Du coup notre relation à nous et notre estime de nous-même peuvent se dégrader en se disant par exemple que nous échouons car nous n’arrivons pas à tenir le jeun. Alors que c’est tout simplement le jeun qui ne nous est pas adapté.

–      Irritabilité et manque de concentration

Nous pouvons également devenir irritable et avoir du mal à nous concentrer à cause de la restriction d’apport en sucre et la mauvaise gestion de faim. Le cerveau étant un grand consommateur de sucre.

Sur le plan nutritionnel et santé :

  • Carences alimentaires et possible déshydratation

Des carences se font généralement savoir durant les phases de jeunes à travers le manque d’apport et le déséquilibre de l’alimentation qui fonctionnent sur un principe théorique et non inhérent au métabolisme.

Si le jeun est exclusif et que nous ne buvons pas, nous menons notre corps progressivement en déshydratation. D’ailleurs même si le jeun autorise un apport hydrique, le manque d’apport alimentaire accentue le risque de déshydratation.

  • Fatigue

Ces carences alimentaires et le surpassement du corps pour fonctionner sur ses propres réserves,  s’accompagnent généralement sur le long terme d’une fatigue générale avec des états de somnolence.

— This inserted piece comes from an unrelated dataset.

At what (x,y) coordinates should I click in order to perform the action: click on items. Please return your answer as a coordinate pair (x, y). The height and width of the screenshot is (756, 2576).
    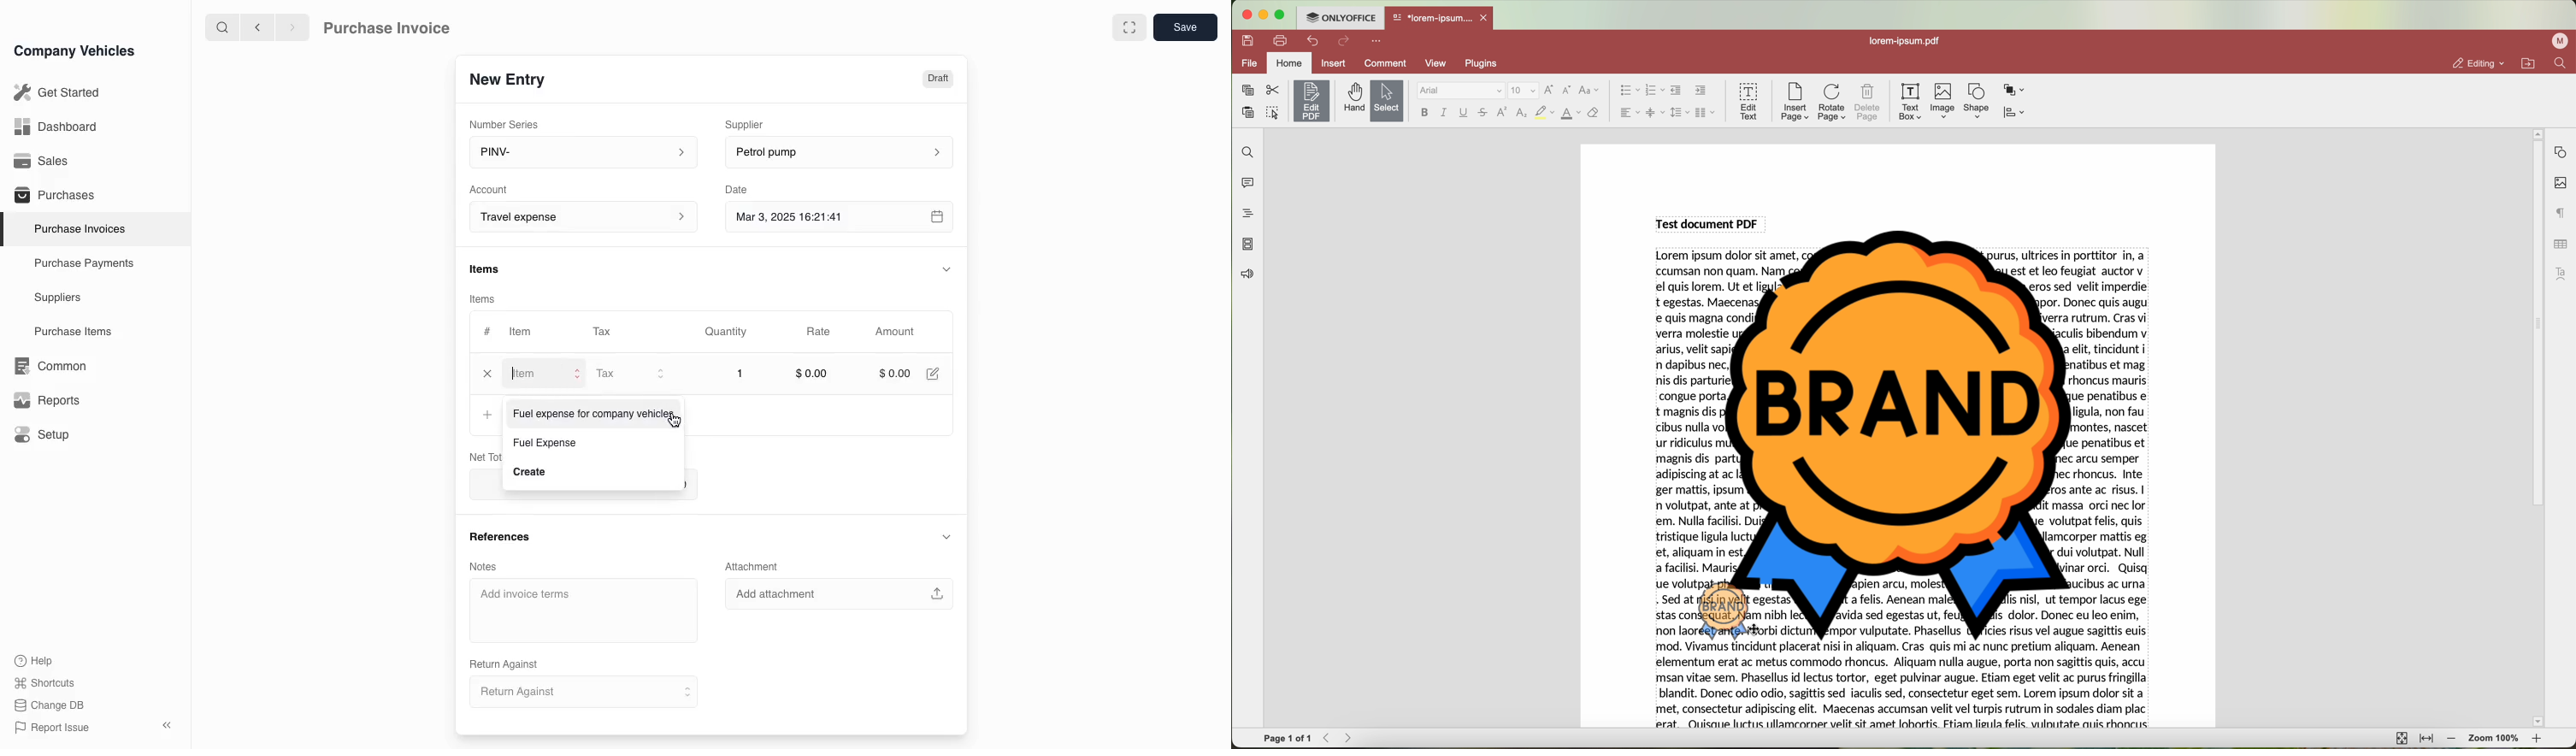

Un peu comme si vous rouliez sur la  réserve de votre voiture sur une longue période. Forcément, votre voiture vous fera connaitre des signes d’usures avant de s’arrêter de rouler.

  • Fonte musculaire – Sarcopénie

Nous sommes également souvent amener à une fonte musculaire ou sarcopénie puisque les protéines sont utilisées pour synthétiser du sucre et puisque nous n’en apportons pas de nouvelles par l’alimentation, les muscles ne peuvent plus assurer leur renouvellement cellulaire.

5/ Conclusion

Pour conclure sur le jeun intermittent pour maigrir, je dirais qu’il n’existe toujours pas de méthode révolutionnaire pour perdre du poids qui se maintienne sur le long terme.

J’ajouterais que cette pratique peut être intéressante si elle est en accord avec nos besoins corporels et si elle est avisée et encadrée par un professionnel de la nutrition compétent qui aidera à équilibrer l’alimentation quotidienne.

Je vous encouragerais également davantage à prendre soin de vous en écoutant et focalisant sur vos propres besoins physiologiques et plaisir pour attester ou non si une approche ou une méthode vous fait du bien.

N’oubliez pas que l’alimentation doit rester synonyme de fluidité, de plaisir et doit s’intégrer parfaitement dans votre vie quotidienne en étant respectueuse de vos valeurs de vie.